Identification of Extrachromosomal Circular DNA Isolated from Cell Culture Supernatant and Its Potential Applications for Hepatocellular Carcinoma Diagnosis

Abstract

BACKGROUND: Hepatocellular carcinoma (HCC) is the most common primary liver malignancy worldwide and is associated with a high mortality rate. The unique genetic features and structural properties of extrachromosomal circular DNA (eccDNA) offer a promising approach for early cancer diagnosis. OBJECTIVE: This study aims to investigate the potential of eccDNA as a diagnostic marker by identifying its distinguishing characteristics using a two-dimensional cell culture model. METHODS: EccDNA was isolated from the supernatant of HepG2 and THLE-2 cell cultures. Long-read sequencing and bioinformatic analysis were employed to detect and characterize eccDNA. The size distribution, chromosomal origin, and genomic annotation of eccDNA from both cell types were compared. PCR was performed to validate DNA fragments at the junctions of the closed-circular forms. RESULTS: The total number of cell-free eccDNA derived from HepG2 cells averaged 2,669,673 bases, encompassing 2,542 sequences, while THLE-2 cells averaged 857,718 bases with 975 sequences. Size distribution analysis revealed that most cell-free eccDNA from both cell types ranged from 351 to 600 bp. Bioinformatic analysis revealed that approximately 80% of eccDNAs corresponded to gene coding regions.

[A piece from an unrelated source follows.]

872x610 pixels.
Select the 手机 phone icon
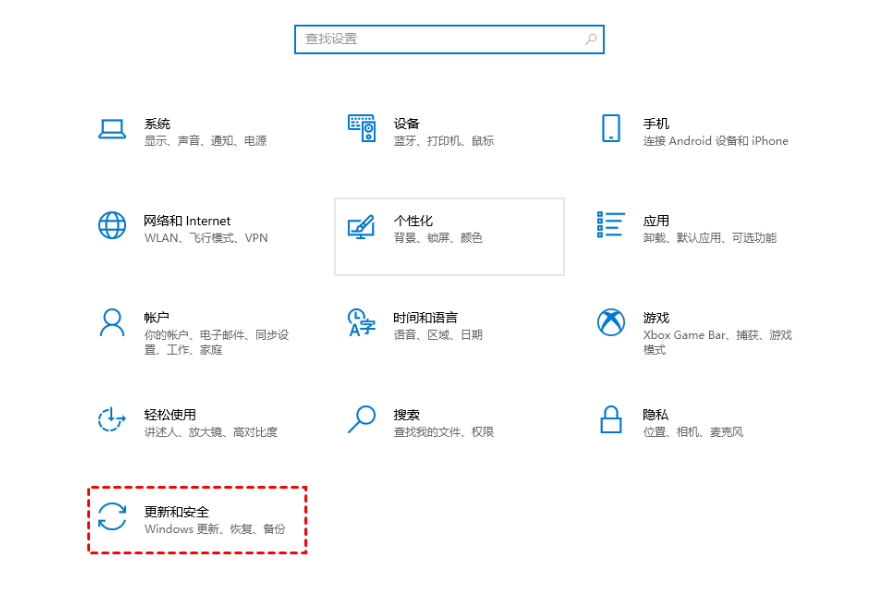[x=610, y=128]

Ten eccDNAs were the most frequently detected in HepG2 cells, with four eccDNAs harboring CDC27P11, RAC1P3, LOC112268123, and LOC124902279 genes successfully validated and uniquely detected in HepG2 cells, suggesting their potential as biomarkers for HCC diagnosis. CONCLUSION: Distinct eccDNA types were identified in HepG2 cells, which may serve as promising biomarkers for HCC diagnosis.